Writing for North Carolina Policy Watch, Sharon McCloskey describes the legal challenge to the state’s voucher program. Private schools accepting the vouchers “can range from religious schools with several students to a home school of one.” Such schools “are not subject to state standards relating to curriculum, testing and teacher certification and are free to accept or reject students of their own choosing, including for religious or other discriminatory reasons. In reaching its conclusion—and despite the constitution’s language that state funds should be ‘appropriated and used exclusively for establishing and maintaining a uniform system of free public schools’—the majority held that public funds may be spent on educational initiatives outside of the uniform system of free public schools… (T)he majority said that the constitutionally required ‘sound basic education’ for North Carolina students, set down in the landmark Leandro decision, did not apply to private schools.”

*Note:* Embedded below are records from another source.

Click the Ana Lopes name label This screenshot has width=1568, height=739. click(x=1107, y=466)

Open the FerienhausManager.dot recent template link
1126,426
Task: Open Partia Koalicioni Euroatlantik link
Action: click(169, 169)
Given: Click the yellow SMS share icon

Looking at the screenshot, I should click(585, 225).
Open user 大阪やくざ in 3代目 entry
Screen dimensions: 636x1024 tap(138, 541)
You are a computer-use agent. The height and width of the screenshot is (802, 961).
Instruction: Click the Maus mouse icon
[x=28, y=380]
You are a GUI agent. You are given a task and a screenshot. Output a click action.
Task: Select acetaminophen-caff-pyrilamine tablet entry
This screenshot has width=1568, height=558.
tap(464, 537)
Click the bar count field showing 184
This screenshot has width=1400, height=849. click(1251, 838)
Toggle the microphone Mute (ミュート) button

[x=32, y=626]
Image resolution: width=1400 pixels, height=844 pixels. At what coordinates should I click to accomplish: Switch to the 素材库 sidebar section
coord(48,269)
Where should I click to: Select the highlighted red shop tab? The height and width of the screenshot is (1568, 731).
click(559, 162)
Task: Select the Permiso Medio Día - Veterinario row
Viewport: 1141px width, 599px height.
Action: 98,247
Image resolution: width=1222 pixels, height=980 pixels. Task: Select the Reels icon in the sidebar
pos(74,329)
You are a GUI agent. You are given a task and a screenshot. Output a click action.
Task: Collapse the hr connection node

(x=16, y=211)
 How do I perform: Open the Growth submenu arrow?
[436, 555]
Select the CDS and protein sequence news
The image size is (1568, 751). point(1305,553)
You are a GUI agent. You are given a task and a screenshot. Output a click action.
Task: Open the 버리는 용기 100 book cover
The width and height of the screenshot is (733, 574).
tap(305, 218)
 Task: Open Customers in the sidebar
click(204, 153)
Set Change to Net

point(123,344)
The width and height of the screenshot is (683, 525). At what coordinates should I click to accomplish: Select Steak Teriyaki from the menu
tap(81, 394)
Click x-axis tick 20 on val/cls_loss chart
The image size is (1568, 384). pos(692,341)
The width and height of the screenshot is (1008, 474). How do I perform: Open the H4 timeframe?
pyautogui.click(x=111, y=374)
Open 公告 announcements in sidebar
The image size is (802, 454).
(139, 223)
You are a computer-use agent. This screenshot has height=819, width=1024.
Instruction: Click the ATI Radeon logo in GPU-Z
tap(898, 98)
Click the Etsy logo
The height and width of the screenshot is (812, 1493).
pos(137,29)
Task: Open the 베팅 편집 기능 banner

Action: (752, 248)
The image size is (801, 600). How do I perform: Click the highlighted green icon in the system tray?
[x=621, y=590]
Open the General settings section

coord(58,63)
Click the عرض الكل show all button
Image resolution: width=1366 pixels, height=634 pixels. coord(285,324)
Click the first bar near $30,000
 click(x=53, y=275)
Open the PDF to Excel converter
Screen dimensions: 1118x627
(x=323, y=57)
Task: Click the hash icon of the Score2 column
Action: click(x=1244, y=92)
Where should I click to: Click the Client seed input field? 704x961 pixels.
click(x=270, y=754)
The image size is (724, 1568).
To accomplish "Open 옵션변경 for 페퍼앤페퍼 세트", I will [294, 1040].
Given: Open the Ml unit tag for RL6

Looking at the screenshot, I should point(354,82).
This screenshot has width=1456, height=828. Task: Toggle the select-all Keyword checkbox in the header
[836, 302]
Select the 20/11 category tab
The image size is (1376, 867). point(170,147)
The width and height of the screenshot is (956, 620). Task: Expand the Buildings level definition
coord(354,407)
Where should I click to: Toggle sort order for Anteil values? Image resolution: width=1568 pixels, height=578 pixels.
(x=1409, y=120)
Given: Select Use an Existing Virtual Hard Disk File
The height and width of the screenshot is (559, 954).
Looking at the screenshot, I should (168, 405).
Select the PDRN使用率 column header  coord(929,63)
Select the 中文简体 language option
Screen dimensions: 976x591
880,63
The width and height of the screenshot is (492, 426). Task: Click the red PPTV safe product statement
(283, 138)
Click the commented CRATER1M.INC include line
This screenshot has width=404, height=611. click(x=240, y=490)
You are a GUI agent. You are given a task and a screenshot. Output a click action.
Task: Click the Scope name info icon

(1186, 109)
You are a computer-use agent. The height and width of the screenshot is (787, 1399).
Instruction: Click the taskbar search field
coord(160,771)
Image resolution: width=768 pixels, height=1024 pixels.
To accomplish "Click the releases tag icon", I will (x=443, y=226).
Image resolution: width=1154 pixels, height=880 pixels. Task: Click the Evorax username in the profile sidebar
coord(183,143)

McCloskey continues: “The upshot… is that public schools paid for with taxpayer funds must provide students with such a ‘sound basic education.’ Taxpayer-funded private schools need not. That double-standard particularly perturbed Justice Robin Hudson, who wrote in her dissenting opinion that ‘a large gap opens between Leandro-required standards and no standards at all, which is what we have here. When taxpayer money is used, the total absence of standards cannot be constitutional.”
When I asked her to comment on this case, Molly Hunter, an attorney and the director of Education Justice, the Education Law Center’s national program, explained: “In its analysis of this [voucher] program, the Court overturns its own precedent and the North Carolina Constitution’s requirement that taxpayer funds must serve ‘public purposes only.’ The Court’s opinion is contrary to its own precedent, again, when it allows state funding to support schools that are not required to provide a ‘sound basic education,’ credentialed teachers, and a required curriculum, as public schools must do.”